Gene cascade specifies two distinct neuron sets expressing Nplp1

A study of the embryonic nervous system of the fruit fly throws light on how two neuronal cell lineages that develop at different times and in different places in the ventral nerve cord of the embryo can ultimately result in very similar neuronal subtypes. The study, publishing in the Open Access journal PLOS Biology on 5th May, is a collaboration between research teams in Madrid (Spain) and Linköping (Sweden).

In the paper, Hugo Gabilondo, Johannes Stratmann and their colleagues report that a crucial terminal selector gene, col, is activated by different sets of spatio-temporal selector genes in the two different neuronal cell lineages. In dAp neurons, which are present throughout the thorax and abdominal segments, col is activated directly by the action of the early temporal genes Kruppel (Kr) and pdm, and the GATA transcription factor gene grain (grn). By contrast, in Tv1 neurons, which are specific to the thoracic segments, col is activated by the late temporal gene cas, together with several other genes that feed forward onto the terminal selector gene cascade downstream of col. The result is expression of the neuropeptide Nplp1 in both dAp and Tv1 neurons.

The developing nervous system generates many different neuronal cell types; understanding this process of cell fate specification remains a major challenge for biologists. Complex cascades of regulatory genes are known to be involved, starting with spatial and temporal selector genes and finishing with terminal selector genes, all of which act in various combinations to dictate the ultimate neuronal cell type. A particular neuronal cell type often arises in several parts of the nervous system and at different stages of development, however, suggesting that different spatio-temporal cues can converge on the same terminal selectors to generate a similar cell fate. This study reports evidence of this phenomenon in an example from the fruit fly, Drosophila melanogaster.

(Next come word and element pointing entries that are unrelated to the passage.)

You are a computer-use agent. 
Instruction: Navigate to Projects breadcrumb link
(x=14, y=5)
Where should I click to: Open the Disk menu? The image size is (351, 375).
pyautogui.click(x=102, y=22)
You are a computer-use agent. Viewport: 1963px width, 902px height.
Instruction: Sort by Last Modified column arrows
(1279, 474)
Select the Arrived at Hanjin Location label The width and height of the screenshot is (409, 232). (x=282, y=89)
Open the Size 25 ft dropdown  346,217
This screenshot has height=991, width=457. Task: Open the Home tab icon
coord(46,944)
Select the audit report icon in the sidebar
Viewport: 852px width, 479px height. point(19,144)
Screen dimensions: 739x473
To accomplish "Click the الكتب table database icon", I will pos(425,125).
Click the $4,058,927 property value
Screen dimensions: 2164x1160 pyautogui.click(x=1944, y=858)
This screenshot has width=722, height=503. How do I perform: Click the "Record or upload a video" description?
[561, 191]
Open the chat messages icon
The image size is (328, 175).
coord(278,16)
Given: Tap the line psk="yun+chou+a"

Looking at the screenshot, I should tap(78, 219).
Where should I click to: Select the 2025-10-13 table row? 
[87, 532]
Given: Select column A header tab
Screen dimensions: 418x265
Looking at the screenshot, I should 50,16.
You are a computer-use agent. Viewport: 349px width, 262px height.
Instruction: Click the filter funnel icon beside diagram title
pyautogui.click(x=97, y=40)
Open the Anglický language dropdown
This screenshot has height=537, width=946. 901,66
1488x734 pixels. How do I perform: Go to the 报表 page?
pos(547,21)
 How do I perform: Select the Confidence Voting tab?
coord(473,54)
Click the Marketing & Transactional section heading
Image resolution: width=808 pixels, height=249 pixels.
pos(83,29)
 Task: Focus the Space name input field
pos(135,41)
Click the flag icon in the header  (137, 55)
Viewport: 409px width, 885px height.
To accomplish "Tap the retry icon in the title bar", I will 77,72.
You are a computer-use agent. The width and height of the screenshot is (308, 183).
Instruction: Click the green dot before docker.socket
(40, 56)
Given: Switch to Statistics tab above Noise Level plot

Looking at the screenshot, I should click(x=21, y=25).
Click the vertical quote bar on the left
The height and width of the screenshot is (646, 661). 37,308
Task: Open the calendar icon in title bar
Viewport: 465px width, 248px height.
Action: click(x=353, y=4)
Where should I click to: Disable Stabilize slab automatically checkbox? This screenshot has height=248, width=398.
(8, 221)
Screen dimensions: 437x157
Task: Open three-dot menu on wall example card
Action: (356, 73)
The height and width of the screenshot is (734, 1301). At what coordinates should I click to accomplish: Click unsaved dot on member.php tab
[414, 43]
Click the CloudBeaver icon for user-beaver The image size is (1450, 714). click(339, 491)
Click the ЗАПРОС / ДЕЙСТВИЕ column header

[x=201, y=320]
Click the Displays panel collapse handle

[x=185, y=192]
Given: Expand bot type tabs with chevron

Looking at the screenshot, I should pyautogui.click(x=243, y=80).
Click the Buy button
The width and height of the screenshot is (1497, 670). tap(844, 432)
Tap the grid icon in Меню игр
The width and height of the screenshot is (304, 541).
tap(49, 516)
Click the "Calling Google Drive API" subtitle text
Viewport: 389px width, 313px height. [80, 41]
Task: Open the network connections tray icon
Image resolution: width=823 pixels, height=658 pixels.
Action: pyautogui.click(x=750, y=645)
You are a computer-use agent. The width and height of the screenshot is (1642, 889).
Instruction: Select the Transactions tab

Previous work had shown that expression of Nplp1 in Tv1 and dAp neurons depends upon a single terminal selector gene cascade beginning with col. The progenitors of Tv1 cells were already well defined and several genes upstream of col were known to impinge on the terminal selector cascade in these cells. By contrast, the progenitor cells that give rise to dAp neurons were not known. By using sets of markers that identify progenitors of neuronal cells in the fly embryo, the Spanish and Swedish teams were able to identify the progenitor lineage that gives rise to dAp neurons, to show that that this lineage is entirely unrelated to that of the Tv1 neurons, and that it expresses distinct genes and has a different proliferation mode.

Then, by using gene expression analysis in mutant and misexpression backgrounds combined with cross-rescue and combinatorial misexpression studies, the authors determined that dAP neurons depend upon the early temporal genes Kr and pdm for their specification, whereas Tv1 neurons, which arise later, depend upon the late temporal gene cas. They also showed that grn is an early spatial cue acting upstream of col in the dAp specification cascade and that the Kr and pdm genes act further upstream to activate grn. The authors think it likely, however, that they are still missing additional upstream and feed-forward regulators to explain the highly localized, specific triggering of col in the dAp lineage.

Strikingly, the researchers found that grn is not involved in triggering the terminal selector cascade in Tv1 neurons. By contrast, another gene, ladybird early (lbe), identified in a previous screen for genes involved in Tv4 neuron specification, is required for Col and Nplp1 expression in Tv1 cells. lbe acts in parallel with the other spatiotemporal cues in this lineage in a feed-forward loop, first activating col and subsequently acting with col to activate the rest of the cascade.

Such feed-forward loops are common in bacteria and yeast gene regulatory networks and they have been identified during nervous system development in the nematode worm Caenorhabditis elegans. They act as regulatory timing devices that allow a single gene, such as col in this case, to have different regulatory outputs at successive times in development. The feed-forward loop identified here, incorporating five steps between Kr and Nplp1 in dAp cells, and ranging in developmental time from mid to late embryonic stages, is exceptionally long.